*** Opening of Extracted data ***

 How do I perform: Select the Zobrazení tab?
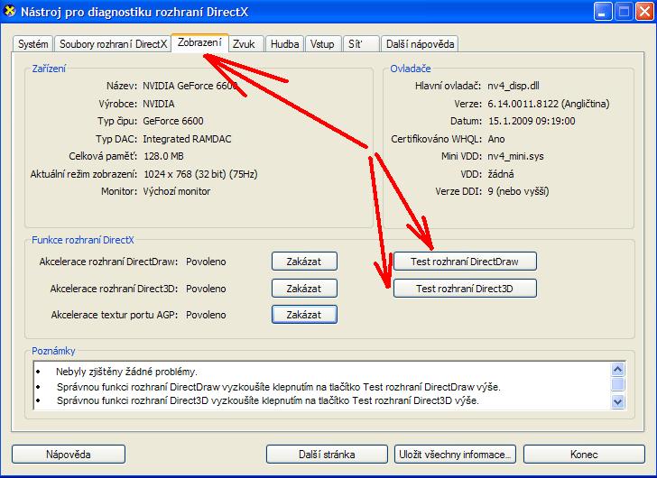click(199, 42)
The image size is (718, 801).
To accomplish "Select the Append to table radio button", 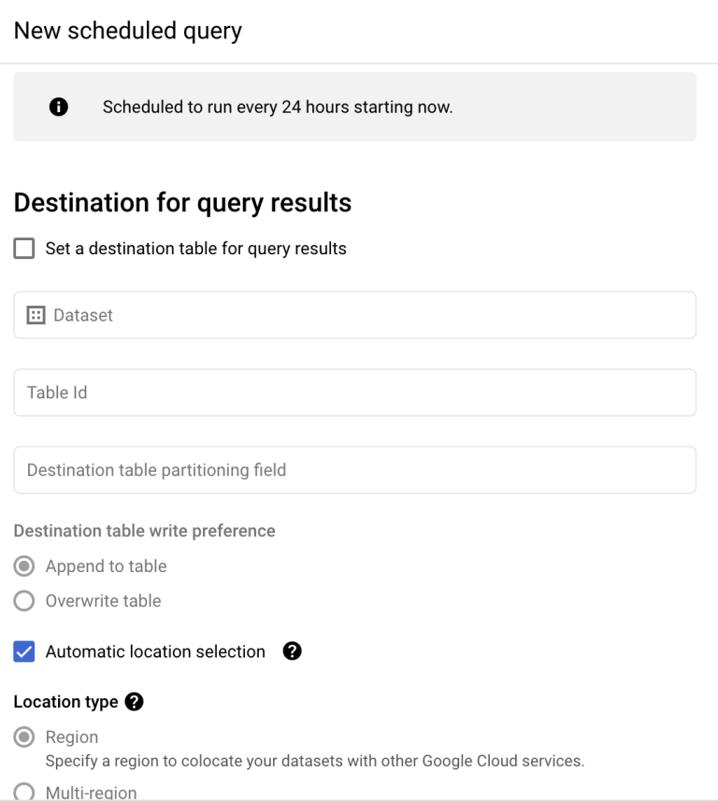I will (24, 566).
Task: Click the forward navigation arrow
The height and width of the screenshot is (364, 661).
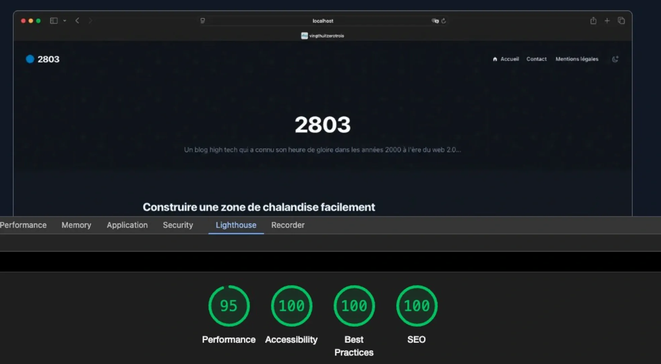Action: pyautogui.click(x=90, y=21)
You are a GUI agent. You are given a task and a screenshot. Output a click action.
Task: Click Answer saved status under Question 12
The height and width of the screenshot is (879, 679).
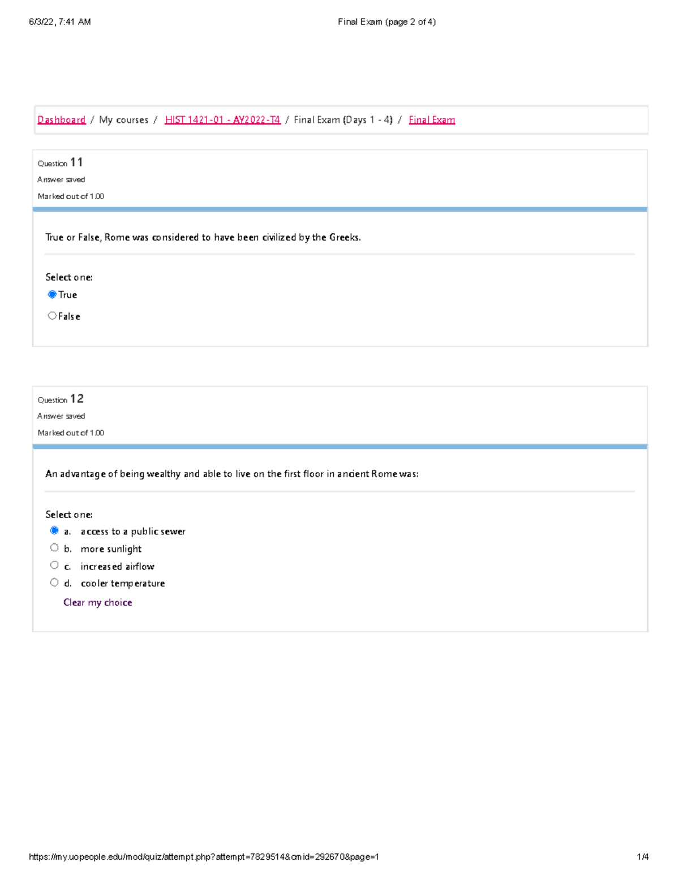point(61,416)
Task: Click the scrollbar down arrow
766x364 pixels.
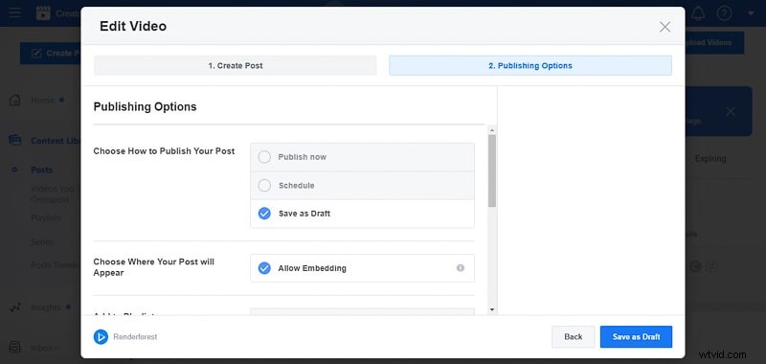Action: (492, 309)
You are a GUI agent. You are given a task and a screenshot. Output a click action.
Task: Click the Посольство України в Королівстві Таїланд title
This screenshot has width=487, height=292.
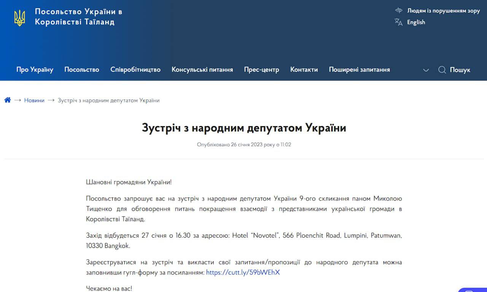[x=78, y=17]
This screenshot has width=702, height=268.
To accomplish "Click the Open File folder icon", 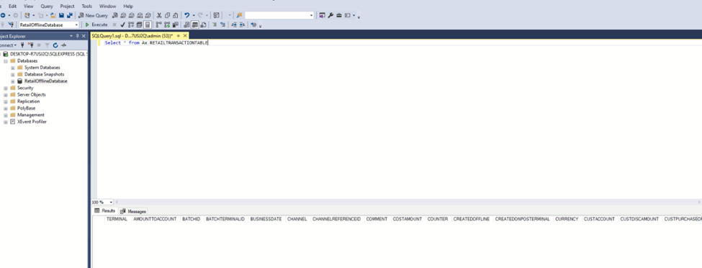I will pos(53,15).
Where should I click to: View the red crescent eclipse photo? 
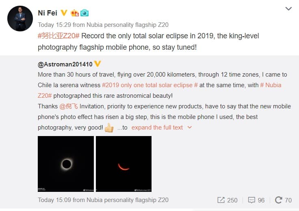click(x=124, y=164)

*** Close of Extracted data ***
*** Opening of Extracted data ***

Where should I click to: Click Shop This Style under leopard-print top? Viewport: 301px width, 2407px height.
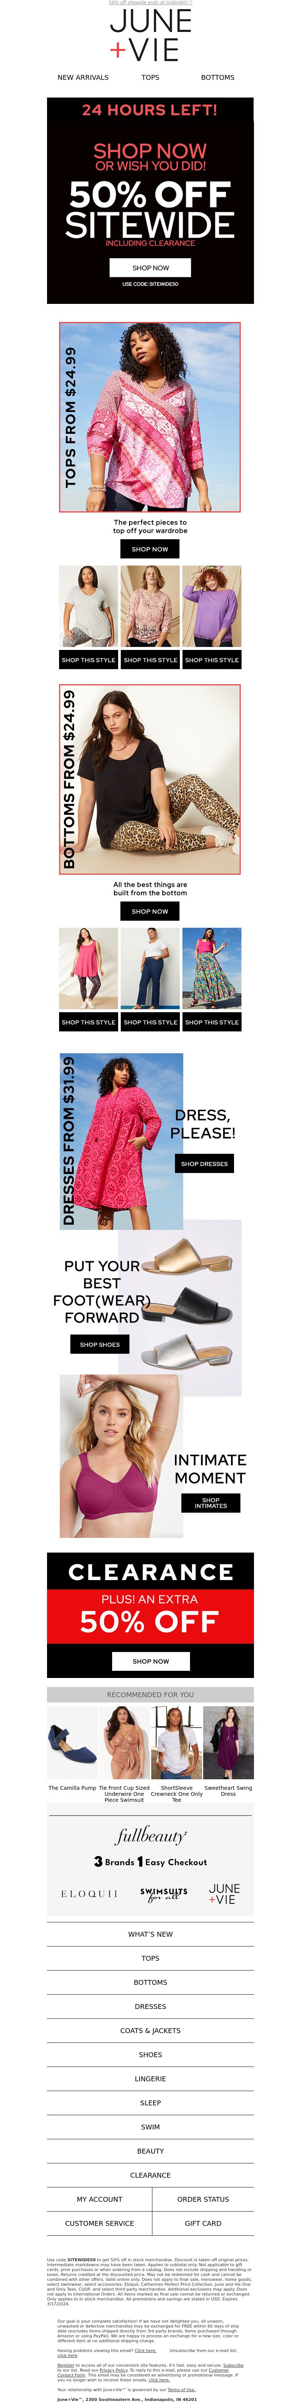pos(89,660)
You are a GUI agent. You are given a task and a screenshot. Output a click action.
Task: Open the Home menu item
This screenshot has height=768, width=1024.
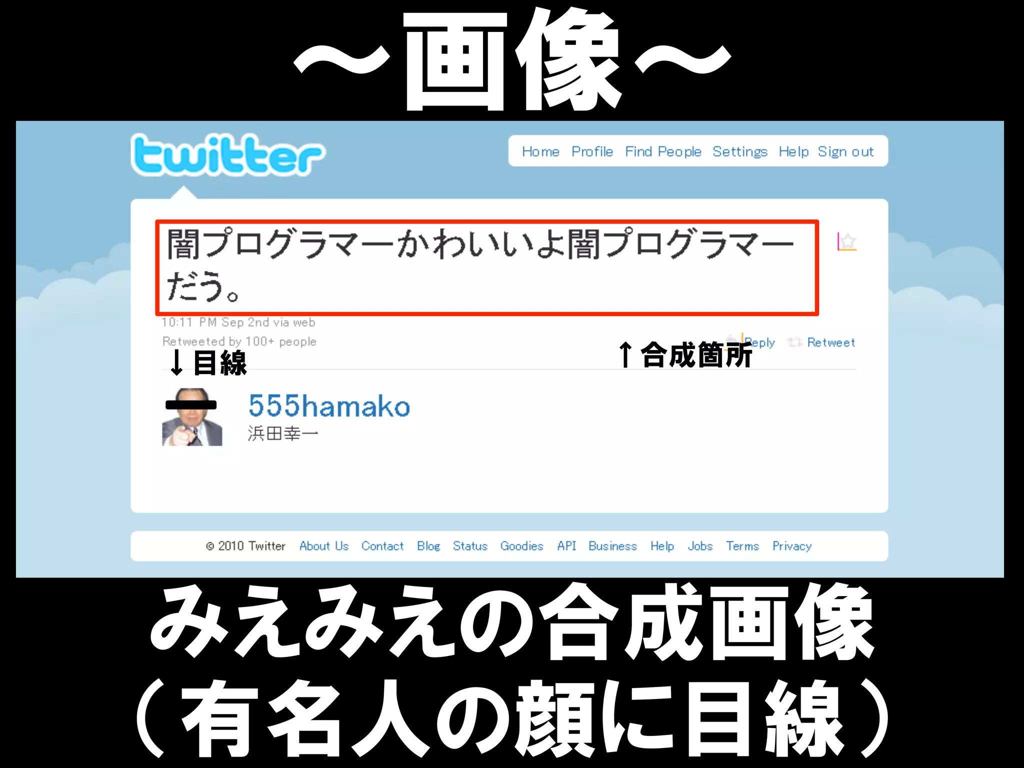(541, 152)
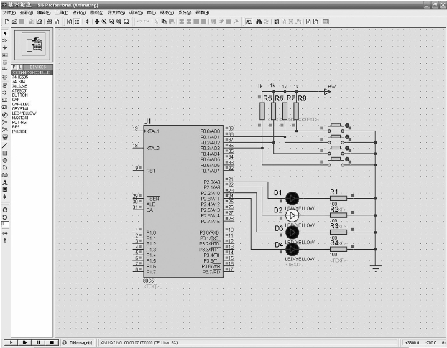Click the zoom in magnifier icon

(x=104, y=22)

*** Close of Extracted data ***

• Work instruction:
When the string "arrow" appears in a line of the records above, that line is to be copied.

• Response to the task:
Task: Click the forward navigation arrow
Task: Click the scrollbar down arrow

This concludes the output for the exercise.